*** Available records Section Begins ***

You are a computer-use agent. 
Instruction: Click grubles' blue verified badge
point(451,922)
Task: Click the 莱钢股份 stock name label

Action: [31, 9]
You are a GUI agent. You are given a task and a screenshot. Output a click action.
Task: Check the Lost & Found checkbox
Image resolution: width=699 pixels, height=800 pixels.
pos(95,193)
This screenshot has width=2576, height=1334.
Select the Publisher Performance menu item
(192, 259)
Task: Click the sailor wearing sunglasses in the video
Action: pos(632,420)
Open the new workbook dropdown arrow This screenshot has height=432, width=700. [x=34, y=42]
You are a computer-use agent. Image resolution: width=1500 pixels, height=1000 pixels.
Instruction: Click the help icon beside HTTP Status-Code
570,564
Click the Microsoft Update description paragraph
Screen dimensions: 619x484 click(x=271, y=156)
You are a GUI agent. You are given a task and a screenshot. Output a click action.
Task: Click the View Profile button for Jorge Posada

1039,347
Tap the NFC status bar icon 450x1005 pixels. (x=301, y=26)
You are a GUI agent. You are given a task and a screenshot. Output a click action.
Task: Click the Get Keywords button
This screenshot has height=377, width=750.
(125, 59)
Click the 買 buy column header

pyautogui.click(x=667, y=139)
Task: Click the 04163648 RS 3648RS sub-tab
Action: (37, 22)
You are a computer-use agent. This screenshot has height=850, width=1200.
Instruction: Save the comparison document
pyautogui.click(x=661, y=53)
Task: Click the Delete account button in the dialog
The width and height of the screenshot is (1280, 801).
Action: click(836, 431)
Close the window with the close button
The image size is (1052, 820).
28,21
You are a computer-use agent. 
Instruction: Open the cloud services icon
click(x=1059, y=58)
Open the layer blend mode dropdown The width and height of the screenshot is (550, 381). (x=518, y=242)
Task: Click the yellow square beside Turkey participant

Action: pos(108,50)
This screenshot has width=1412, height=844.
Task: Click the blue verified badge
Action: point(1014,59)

*** Available records Section Ends ***

What the exercise asks
Each line of the listing should be printed again, exactly.

Exercise result
You are a computer-use agent. 
Instruction: Click grubles' blue verified badge
point(451,922)
Task: Click the 莱钢股份 stock name label

Action: [31, 9]
You are a GUI agent. You are given a task and a screenshot. Output a click action.
Task: Check the Lost & Found checkbox
Image resolution: width=699 pixels, height=800 pixels.
pos(95,193)
This screenshot has width=2576, height=1334.
Select the Publisher Performance menu item
(192, 259)
Task: Click the sailor wearing sunglasses in the video
Action: pos(632,420)
Open the new workbook dropdown arrow This screenshot has height=432, width=700. [x=34, y=42]
You are a computer-use agent. Image resolution: width=1500 pixels, height=1000 pixels.
Instruction: Click the help icon beside HTTP Status-Code
570,564
Click the Microsoft Update description paragraph
Screen dimensions: 619x484 click(x=271, y=156)
You are a GUI agent. You are given a task and a screenshot. Output a click action.
Task: Click the View Profile button for Jorge Posada

1039,347
Tap the NFC status bar icon 450x1005 pixels. (x=301, y=26)
You are a GUI agent. You are given a task and a screenshot. Output a click action.
Task: Click the Get Keywords button
This screenshot has height=377, width=750.
(125, 59)
Click the 買 buy column header

pyautogui.click(x=667, y=139)
Task: Click the 04163648 RS 3648RS sub-tab
Action: (37, 22)
You are a computer-use agent. This screenshot has height=850, width=1200.
Instruction: Save the comparison document
pyautogui.click(x=661, y=53)
Task: Click the Delete account button in the dialog
The width and height of the screenshot is (1280, 801).
Action: click(836, 431)
Close the window with the close button
The image size is (1052, 820).
28,21
You are a computer-use agent. 
Instruction: Open the cloud services icon
click(x=1059, y=58)
Open the layer blend mode dropdown The width and height of the screenshot is (550, 381). (x=518, y=242)
Task: Click the yellow square beside Turkey participant

Action: pos(108,50)
This screenshot has width=1412, height=844.
Task: Click the blue verified badge
Action: point(1014,59)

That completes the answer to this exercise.